Bots & Analytics, II: From Filtering out Bots to Filtering in Humans

“Hard” & “Soft” Bots, Human Signals — and Vacation in Cleveland

12 min readSep 27, 2021

Recap: Why common Bot combat methods aren’t good enough for Analytics

In part I, we looked at common Bot Detection / Filtering methods. We concluded they are not what we really need for common Web Analytics solutions like Google Analytics or Adobe Analytics, but also for UX tools (e.g. Hotjar), trackers from ad networks (Google Ads/Facebook/etc.), pricing or AB testing tools — in short, basically anything that runs off of Tag Management Systems. The most important reasons why even expensive 3rd-party Bot Detection solutions fail were:

Their detection comes too late => At the moment when they know it is a Bot, the data is already in your Analytics/Google Ads/Facebook Pixel/Floodlight/Hotjar/Adobe Target/Server-Side Tag Management System.
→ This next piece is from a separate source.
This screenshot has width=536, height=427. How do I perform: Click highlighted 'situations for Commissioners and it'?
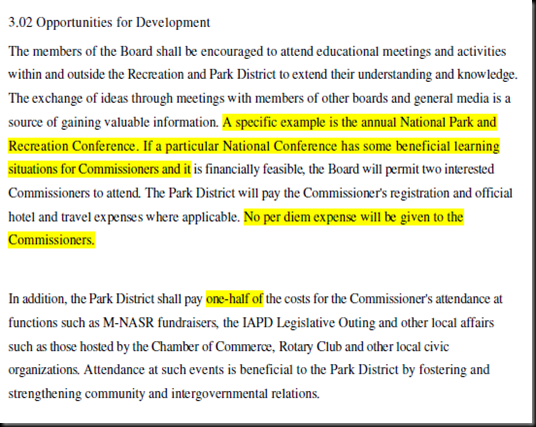[x=99, y=169]
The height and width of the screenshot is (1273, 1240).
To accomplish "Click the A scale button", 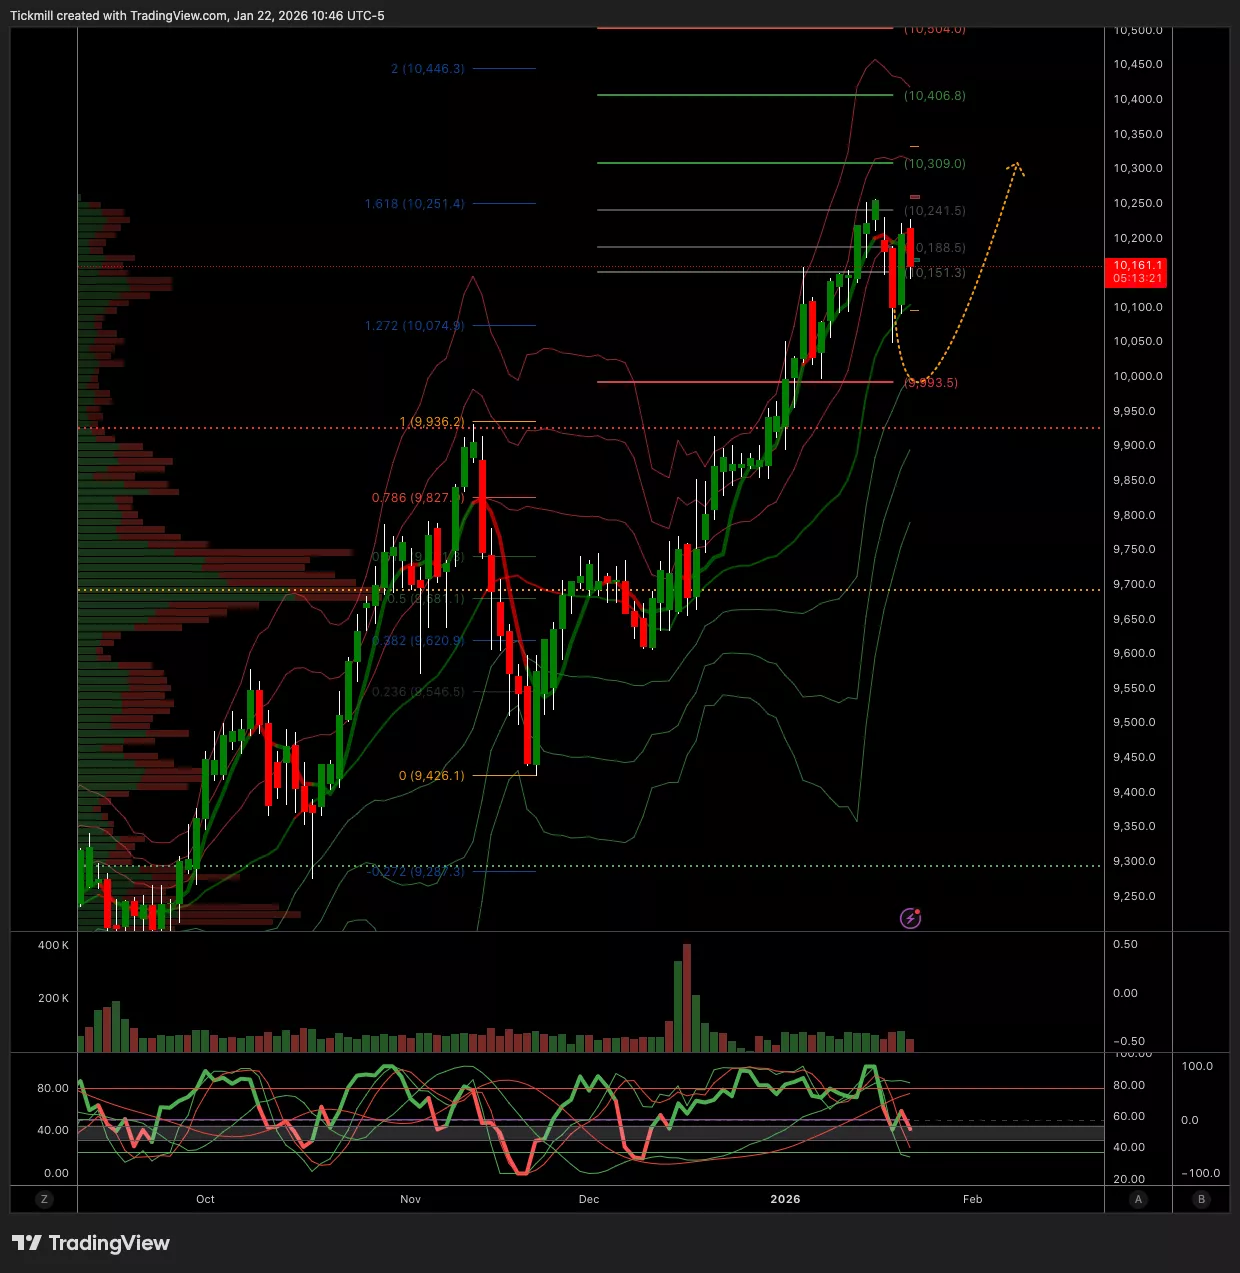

That costs you double: you usually pay these tools per Server Call (= for each Hit of data you send to them), and filtering that data out after-the-fact is ginormously tedious to impossible.
They still have too many false positives/negatives, i.e. they miss out on too many Bots or identify humans as Bots too often => Relying on their judgment would lose you too much human traffic and you’d still have too much Bot traffic in your data

The Bot Rush and the Desperation

So when when this client’s Bot traffic increased from 10% to 40–50% of all Visits, I was more and more desperate. So far, the Bot Filtering in Adobe Analytics was mainly done by using Virtual Report Suites (VRS) with a complex filter on top for Bot/Erroneous Traffic (e.g. fraudulent Transactions or data caused by tracking errors). The filter (technically a “segment”) is part domain/browser/geo criteria, part behaviour (e.g. Visits with >n Pageviews, but no Cart Additions or Logins/Orders) and applies retroactively, unlike Google Analytics View Filters (see more in part I, “C: Apply and Maintain Custom Filters / VRS Segments”). This allowed us to stay afloat by occasionally updating the Bot Filters, and we didn’t have to bother users with bs like “you need to put the Bot Filter Segment on top of every report first”.

But now, the Bot traffic increased so heavily and so quickly. That meant this approach was no longer enough:

40% Bots meant 40% more Server Calls => higher license fees for Adobe Analytics, Tealium Event Stream (Server-Side Tag Management), Hotjar, Optimizely, etc.
New Bots (or say, new “disguises”) appeared every day. We would have had to update the VRS filters all the time (e.g. add 100 new ISP domains on Monday and another 100 on Tuesday etc…).
Eventually, the segment behind the Bot Filters would become too complex, slowing down reporting or leading to the “segment too long” error

IT: “These Bots are not our focus”

I felt like Syisphus and did not sleep much. The IT Security team’s pricey “AI-driven” Bot Management system identified only a tiny fraction of these Bots, so having them simply block these Bots from accessing the site (my first idea) was not an option. Updating their solution’s algorithms with the insights from the Adobe data would cost money and take months.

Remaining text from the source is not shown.